→ SOURCE DATA:
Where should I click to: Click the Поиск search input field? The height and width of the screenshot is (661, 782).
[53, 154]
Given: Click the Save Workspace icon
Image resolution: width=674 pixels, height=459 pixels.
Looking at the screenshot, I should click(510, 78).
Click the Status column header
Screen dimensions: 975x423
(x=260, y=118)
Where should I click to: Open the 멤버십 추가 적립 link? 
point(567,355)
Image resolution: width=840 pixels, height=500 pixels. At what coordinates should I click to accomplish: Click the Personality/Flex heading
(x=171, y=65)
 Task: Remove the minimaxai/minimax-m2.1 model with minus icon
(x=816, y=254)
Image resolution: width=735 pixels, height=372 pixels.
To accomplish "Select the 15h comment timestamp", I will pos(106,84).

→ WHAT NEEDS TO BE DONE:
Exactly the lines from the one holding "Image resolution: width=735" to the final line of the listing, both included, must make up the answer.

→ FINAL ANSWER:
Image resolution: width=735 pixels, height=372 pixels.
To accomplish "Select the 15h comment timestamp", I will pos(106,84).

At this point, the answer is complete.